*** Opening DATASET ***

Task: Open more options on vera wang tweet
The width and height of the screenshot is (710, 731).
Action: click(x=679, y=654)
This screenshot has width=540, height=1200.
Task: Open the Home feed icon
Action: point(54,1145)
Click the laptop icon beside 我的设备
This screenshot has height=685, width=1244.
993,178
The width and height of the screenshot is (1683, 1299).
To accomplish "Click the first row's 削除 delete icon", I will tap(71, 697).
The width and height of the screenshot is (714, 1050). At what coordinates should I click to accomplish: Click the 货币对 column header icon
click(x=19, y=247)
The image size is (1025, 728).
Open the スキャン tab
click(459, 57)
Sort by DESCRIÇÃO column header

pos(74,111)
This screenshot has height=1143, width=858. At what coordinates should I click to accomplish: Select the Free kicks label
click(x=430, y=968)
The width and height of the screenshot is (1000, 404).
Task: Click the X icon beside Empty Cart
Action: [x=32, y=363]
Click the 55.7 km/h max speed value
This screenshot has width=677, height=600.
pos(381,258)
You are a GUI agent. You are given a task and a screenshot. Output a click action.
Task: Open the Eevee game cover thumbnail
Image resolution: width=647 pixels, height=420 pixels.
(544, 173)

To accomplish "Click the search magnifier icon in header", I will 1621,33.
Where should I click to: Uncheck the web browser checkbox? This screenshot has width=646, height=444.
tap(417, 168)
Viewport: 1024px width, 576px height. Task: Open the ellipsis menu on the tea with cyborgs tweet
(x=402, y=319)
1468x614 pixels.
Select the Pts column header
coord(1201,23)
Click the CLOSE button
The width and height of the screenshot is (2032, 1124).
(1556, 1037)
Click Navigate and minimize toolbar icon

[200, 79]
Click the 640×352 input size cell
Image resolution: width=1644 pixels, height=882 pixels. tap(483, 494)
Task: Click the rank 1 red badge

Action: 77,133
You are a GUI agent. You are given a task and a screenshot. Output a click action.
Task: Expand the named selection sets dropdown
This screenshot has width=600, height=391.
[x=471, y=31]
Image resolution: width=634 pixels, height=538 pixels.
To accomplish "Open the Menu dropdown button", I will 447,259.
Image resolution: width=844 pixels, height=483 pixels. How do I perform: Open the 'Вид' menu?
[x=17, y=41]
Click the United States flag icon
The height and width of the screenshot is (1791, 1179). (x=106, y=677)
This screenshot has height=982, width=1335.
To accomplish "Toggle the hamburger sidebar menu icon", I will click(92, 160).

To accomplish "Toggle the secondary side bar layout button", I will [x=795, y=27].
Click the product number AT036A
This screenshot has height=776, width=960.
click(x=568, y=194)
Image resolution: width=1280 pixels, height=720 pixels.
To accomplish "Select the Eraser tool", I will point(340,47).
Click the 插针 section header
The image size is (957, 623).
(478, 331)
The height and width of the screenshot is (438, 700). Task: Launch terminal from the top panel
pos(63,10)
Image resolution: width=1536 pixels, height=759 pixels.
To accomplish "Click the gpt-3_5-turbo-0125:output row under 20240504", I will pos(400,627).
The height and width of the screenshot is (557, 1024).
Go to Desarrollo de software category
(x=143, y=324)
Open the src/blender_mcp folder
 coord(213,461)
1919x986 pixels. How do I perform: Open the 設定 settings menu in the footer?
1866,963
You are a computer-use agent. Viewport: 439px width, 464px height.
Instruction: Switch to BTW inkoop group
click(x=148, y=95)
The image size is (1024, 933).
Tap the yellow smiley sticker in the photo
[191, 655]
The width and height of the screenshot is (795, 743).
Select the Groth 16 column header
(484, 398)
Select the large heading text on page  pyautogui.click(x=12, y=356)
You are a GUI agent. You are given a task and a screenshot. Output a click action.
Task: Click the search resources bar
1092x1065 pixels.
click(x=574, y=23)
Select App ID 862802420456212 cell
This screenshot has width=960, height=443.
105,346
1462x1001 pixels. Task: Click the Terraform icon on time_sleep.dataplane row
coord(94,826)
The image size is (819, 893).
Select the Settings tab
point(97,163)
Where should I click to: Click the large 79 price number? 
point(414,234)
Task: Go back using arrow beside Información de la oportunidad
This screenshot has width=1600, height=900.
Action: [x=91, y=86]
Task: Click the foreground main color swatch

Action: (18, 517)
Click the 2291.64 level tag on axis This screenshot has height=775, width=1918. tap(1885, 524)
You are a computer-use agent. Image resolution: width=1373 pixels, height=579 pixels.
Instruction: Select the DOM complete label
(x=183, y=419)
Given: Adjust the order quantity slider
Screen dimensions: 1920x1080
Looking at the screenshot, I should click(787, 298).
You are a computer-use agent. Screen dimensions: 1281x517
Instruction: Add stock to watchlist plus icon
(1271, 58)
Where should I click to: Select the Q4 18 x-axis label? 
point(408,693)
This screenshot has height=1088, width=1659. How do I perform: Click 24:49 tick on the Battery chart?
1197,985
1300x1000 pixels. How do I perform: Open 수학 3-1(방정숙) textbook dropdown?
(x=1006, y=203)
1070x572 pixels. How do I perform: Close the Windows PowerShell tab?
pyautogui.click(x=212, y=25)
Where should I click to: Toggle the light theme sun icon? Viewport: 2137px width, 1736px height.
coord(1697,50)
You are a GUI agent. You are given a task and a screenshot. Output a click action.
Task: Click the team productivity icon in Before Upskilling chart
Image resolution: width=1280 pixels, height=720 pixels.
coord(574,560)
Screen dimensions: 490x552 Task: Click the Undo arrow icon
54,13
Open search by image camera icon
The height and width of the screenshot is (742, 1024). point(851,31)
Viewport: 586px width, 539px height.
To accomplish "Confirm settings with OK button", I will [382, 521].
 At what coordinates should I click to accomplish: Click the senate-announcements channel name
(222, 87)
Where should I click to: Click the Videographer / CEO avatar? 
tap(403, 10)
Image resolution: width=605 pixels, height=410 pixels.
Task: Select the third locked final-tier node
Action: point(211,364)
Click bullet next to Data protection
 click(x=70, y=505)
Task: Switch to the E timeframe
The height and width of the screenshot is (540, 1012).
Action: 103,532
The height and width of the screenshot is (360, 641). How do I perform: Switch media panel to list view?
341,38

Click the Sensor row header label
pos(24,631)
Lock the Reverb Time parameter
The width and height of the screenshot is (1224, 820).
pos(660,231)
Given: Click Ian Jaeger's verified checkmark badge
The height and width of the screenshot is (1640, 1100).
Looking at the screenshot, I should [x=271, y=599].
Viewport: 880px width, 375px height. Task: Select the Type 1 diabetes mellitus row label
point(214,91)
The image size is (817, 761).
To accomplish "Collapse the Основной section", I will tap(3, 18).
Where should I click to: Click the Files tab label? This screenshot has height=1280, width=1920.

*** Closing DATASET ***

TASK DETAILS =>
Nothing is to be left out, and every entry is to be transcribed exactly.

ANSWER SPACE =>
Task: Open more options on vera wang tweet
The width and height of the screenshot is (710, 731).
Action: click(x=679, y=654)
This screenshot has width=540, height=1200.
Task: Open the Home feed icon
Action: point(54,1145)
Click the laptop icon beside 我的设备
This screenshot has height=685, width=1244.
993,178
The width and height of the screenshot is (1683, 1299).
To accomplish "Click the first row's 削除 delete icon", I will tap(71, 697).
The width and height of the screenshot is (714, 1050). At what coordinates should I click to accomplish: Click the 货币对 column header icon
click(x=19, y=247)
The image size is (1025, 728).
Open the スキャン tab
click(459, 57)
Sort by DESCRIÇÃO column header

pos(74,111)
This screenshot has height=1143, width=858. At what coordinates should I click to accomplish: Select the Free kicks label
click(x=430, y=968)
The width and height of the screenshot is (1000, 404).
Task: Click the X icon beside Empty Cart
Action: [x=32, y=363]
Click the 55.7 km/h max speed value
This screenshot has width=677, height=600.
pos(381,258)
You are a GUI agent. You are given a task and a screenshot. Output a click action.
Task: Open the Eevee game cover thumbnail
Image resolution: width=647 pixels, height=420 pixels.
(544, 173)

To accomplish "Click the search magnifier icon in header", I will 1621,33.
Where should I click to: Uncheck the web browser checkbox? This screenshot has width=646, height=444.
tap(417, 168)
Viewport: 1024px width, 576px height. Task: Open the ellipsis menu on the tea with cyborgs tweet
(x=402, y=319)
1468x614 pixels.
Select the Pts column header
coord(1201,23)
Click the CLOSE button
The width and height of the screenshot is (2032, 1124).
(1556, 1037)
Click Navigate and minimize toolbar icon

[200, 79]
Click the 640×352 input size cell
Image resolution: width=1644 pixels, height=882 pixels. tap(483, 494)
Task: Click the rank 1 red badge

Action: 77,133
You are a GUI agent. You are given a task and a screenshot. Output a click action.
Task: Expand the named selection sets dropdown
This screenshot has width=600, height=391.
[x=471, y=31]
Image resolution: width=634 pixels, height=538 pixels.
To accomplish "Open the Menu dropdown button", I will 447,259.
Image resolution: width=844 pixels, height=483 pixels. How do I perform: Open the 'Вид' menu?
[x=17, y=41]
Click the United States flag icon
The height and width of the screenshot is (1791, 1179). (x=106, y=677)
This screenshot has height=982, width=1335.
To accomplish "Toggle the hamburger sidebar menu icon", I will click(92, 160).

To accomplish "Toggle the secondary side bar layout button", I will [x=795, y=27].
Click the product number AT036A
This screenshot has height=776, width=960.
click(x=568, y=194)
Image resolution: width=1280 pixels, height=720 pixels.
To accomplish "Select the Eraser tool", I will point(340,47).
Click the 插针 section header
The image size is (957, 623).
(478, 331)
The height and width of the screenshot is (438, 700). Task: Launch terminal from the top panel
pos(63,10)
Image resolution: width=1536 pixels, height=759 pixels.
To accomplish "Click the gpt-3_5-turbo-0125:output row under 20240504", I will pos(400,627).
The height and width of the screenshot is (557, 1024).
Go to Desarrollo de software category
(x=143, y=324)
Open the src/blender_mcp folder
 coord(213,461)
1919x986 pixels. How do I perform: Open the 設定 settings menu in the footer?
1866,963
You are a computer-use agent. Viewport: 439px width, 464px height.
Instruction: Switch to BTW inkoop group
click(x=148, y=95)
The image size is (1024, 933).
Tap the yellow smiley sticker in the photo
[191, 655]
The width and height of the screenshot is (795, 743).
Select the Groth 16 column header
(484, 398)
Select the large heading text on page  pyautogui.click(x=12, y=356)
You are a GUI agent. You are given a task and a screenshot. Output a click action.
Task: Click the search resources bar
1092x1065 pixels.
click(x=574, y=23)
Select App ID 862802420456212 cell
This screenshot has width=960, height=443.
105,346
1462x1001 pixels. Task: Click the Terraform icon on time_sleep.dataplane row
coord(94,826)
The image size is (819, 893).
Select the Settings tab
point(97,163)
Where should I click to: Click the large 79 price number? 
point(414,234)
Task: Go back using arrow beside Información de la oportunidad
This screenshot has width=1600, height=900.
Action: [x=91, y=86]
Task: Click the foreground main color swatch

Action: (18, 517)
Click the 2291.64 level tag on axis This screenshot has height=775, width=1918. tap(1885, 524)
You are a computer-use agent. Image resolution: width=1373 pixels, height=579 pixels.
Instruction: Select the DOM complete label
(x=183, y=419)
Given: Adjust the order quantity slider
Screen dimensions: 1920x1080
Looking at the screenshot, I should click(787, 298).
You are a computer-use agent. Screen dimensions: 1281x517
Instruction: Add stock to watchlist plus icon
(1271, 58)
Where should I click to: Select the Q4 18 x-axis label? 
point(408,693)
This screenshot has height=1088, width=1659. How do I perform: Click 24:49 tick on the Battery chart?
1197,985
1300x1000 pixels. How do I perform: Open 수학 3-1(방정숙) textbook dropdown?
(x=1006, y=203)
1070x572 pixels. How do I perform: Close the Windows PowerShell tab?
pyautogui.click(x=212, y=25)
Where should I click to: Toggle the light theme sun icon? Viewport: 2137px width, 1736px height.
coord(1697,50)
You are a GUI agent. You are given a task and a screenshot. Output a click action.
Task: Click the team productivity icon in Before Upskilling chart
Image resolution: width=1280 pixels, height=720 pixels.
coord(574,560)
Screen dimensions: 490x552 Task: Click the Undo arrow icon
54,13
Open search by image camera icon
The height and width of the screenshot is (742, 1024). point(851,31)
Viewport: 586px width, 539px height.
To accomplish "Confirm settings with OK button", I will [382, 521].
 At what coordinates should I click to accomplish: Click the senate-announcements channel name
(222, 87)
Where should I click to: Click the Videographer / CEO avatar? 
tap(403, 10)
Image resolution: width=605 pixels, height=410 pixels.
Task: Select the third locked final-tier node
Action: point(211,364)
Click bullet next to Data protection
 click(x=70, y=505)
Task: Switch to the E timeframe
The height and width of the screenshot is (540, 1012).
Action: 103,532
The height and width of the screenshot is (360, 641). How do I perform: Switch media panel to list view?
341,38

Click the Sensor row header label
pos(24,631)
Lock the Reverb Time parameter
The width and height of the screenshot is (1224, 820).
pos(660,231)
Given: Click Ian Jaeger's verified checkmark badge
The height and width of the screenshot is (1640, 1100).
Looking at the screenshot, I should [x=271, y=599].
Viewport: 880px width, 375px height. Task: Select the Type 1 diabetes mellitus row label
point(214,91)
The image size is (817, 761).
To accomplish "Collapse the Основной section", I will tap(3, 18).
Where should I click to: Click the Files tab label? This screenshot has height=1280, width=1920.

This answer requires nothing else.